→ REQUISITOS DO PROBLEMA: Indique, por favor, se cada afirmação concorda com o excerto sobre o ónus da prova: (a) a Impugnante juntou documentos e arrolou testemunhas para prova dos factos alegados; (b) o Tribunal considerou provados os factos descritos em 1) e 2); (c) a dúvida sobre a realidade de um facto resolve-se a favor da parte a quem o facto aproveita. Responda a cada uma com sim ou não e cite as palavras exatas do excerto que o decidem.

→ EXCERTO TRANSCRITO:
::::::::::

A matéria de facto não provada resultou da insuficiência ou da falta de prova.
É que o ónus da prova dos factos constitutivos dos direitos da AT ou dos contribuintes recai sobre quem os invoque (artigo 74.º, n.º 1, da LGT). Outrossim, a dúvida sobre a realidade de um facto e sobre a repartição do ónus da prova resolve-se contra a parte a quem o facto aproveita (artigo 414.º do CPC).
Sendo factos alegados pela Impugnante e constitutivos do seu direito (da invocada ilegalidade das correções realizadas pela AT e das consequentes liquidações), recaía sobre ela o respetivo ónus da prova (artigo 74.º, n.º 1, da LGT).
Para prova dos factos alegados, a Impugnante juntou documentos e arrolou testemunhas.
Os documentos juntos pela Impugnante, desacompanhados de outros documentos e de prova testemunhal satisfatoriamente consistente, credível e materialmente objetiva, revelam-se insuficientes para comprovar que os serviços descritos nas faturas descritas de fls. 25 a 40 do PA titulam operações económicas reais, atinentes a alegados serviços subcontratados de confeção a feitio.
Por esse motivo, o Tribunal considerou não provados os factos descritos em 1) e 2), porquanto não foi produzida pela Impugnante, conforme lhe competia (artigo 74.º, n.º 1, da LGT), prova suficientemente robusta e consistente apta a demonstrar – e, portanto, a convencer o Tribunal – que os serviços descritos nas faturas foram efetivamente prestados pela T. e efetivamente adquiridos pela Impugnante e, por isso, que as faturas em causa titulam operações económicas reais.
É que a Impugnante alega, em abstrato, que os serviços faturados titulam operações reais, mas não foi capaz de demonstrar através da prova que carreou para os autos (documental e testemunhal), minimamente, que assim fosse (também não logrou fazê-lo, saliente-se, durante a ação inspetiva de que foi alvo). Perante a insuficiência de tal prova, como veremos, esses factos têm de ser julgados contra si, isto é, têm de ser julgados não provados, por força do artigo 414.º, do CPC (ex vi artigo 2.º, alínea e), do CPPT).
Desde já se diga que a prova testemunhal produzida pela Impugnante não revelou consistência e assertividade bastantes para abalar a coerência da prova da AT carreada para os autos pelo RIT e, por conseguinte, para convencer o Tribunal que as faturas desconsideradas pelos serviços da AT correspondem a serviços efetivamente prestados pela T., em nome da qual foram emitidas as faturas e registadas na contabilidade da Impugnante. Por seu turno, a AT logrou carrear para o RIT indícios suficientemente objetivos, sólidos, coerentes, consistentes e idóneos a revelar que os serviços descritos nas faturas não foram prestados e, por conseguinte, que tais faturas não titulam operações económicas reais.

::::::::::

→ DADOS RECOLHIDOS:

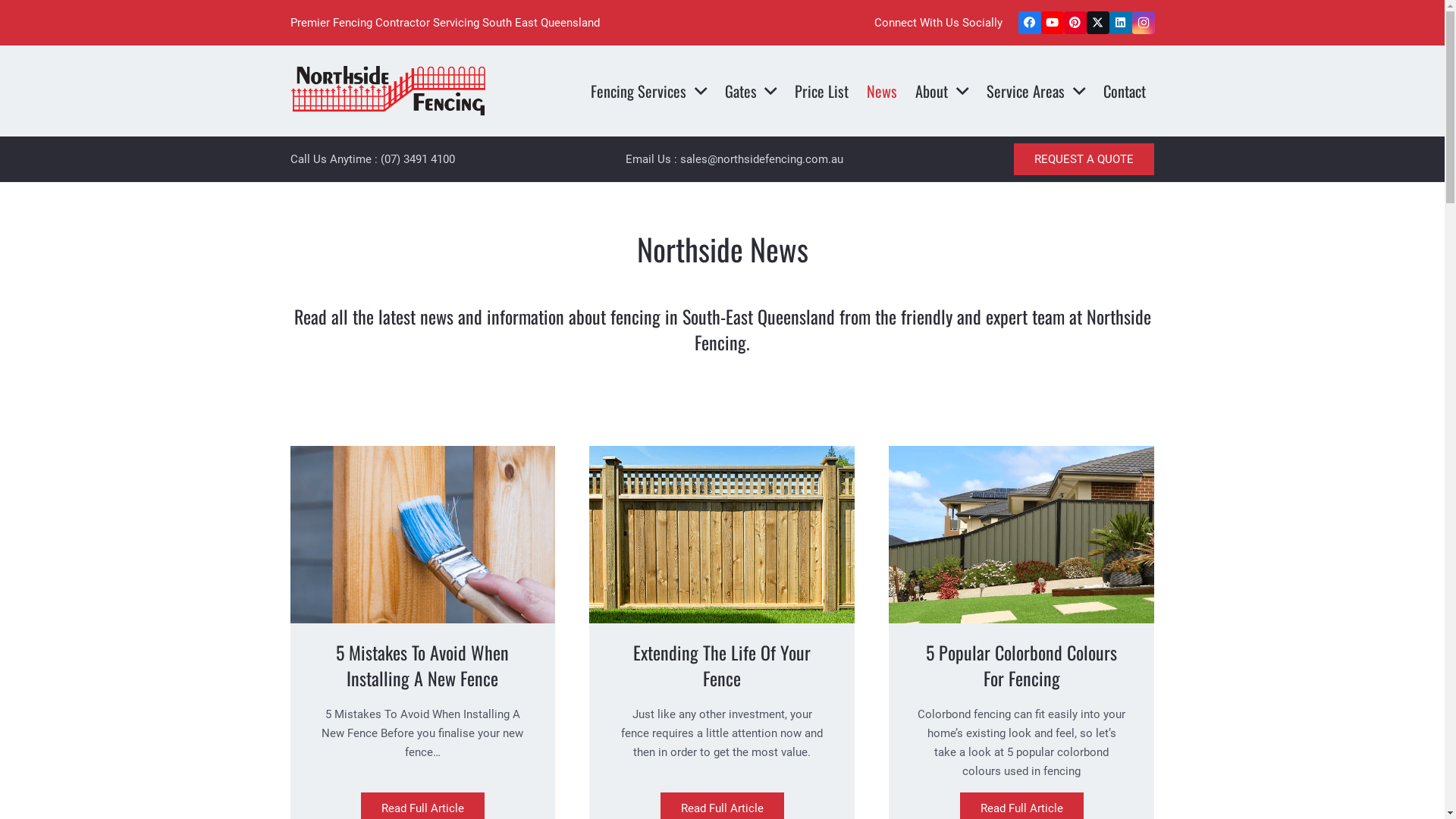 The height and width of the screenshot is (819, 1456). What do you see at coordinates (751, 90) in the screenshot?
I see `'Gates'` at bounding box center [751, 90].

::::::::::

→ RESOLUÇÃO:
(a) Sim: "Para prova dos factos alegados, a Impugnante juntou documentos e arrolou testemunhas."
(b) Não: "o Tribunal considerou não provados os factos descritos em 1) e 2)"
(c) Não: "a dúvida sobre a realidade de um facto e sobre a repartição do ónus da prova resolve-se contra a parte a quem o facto aproveita"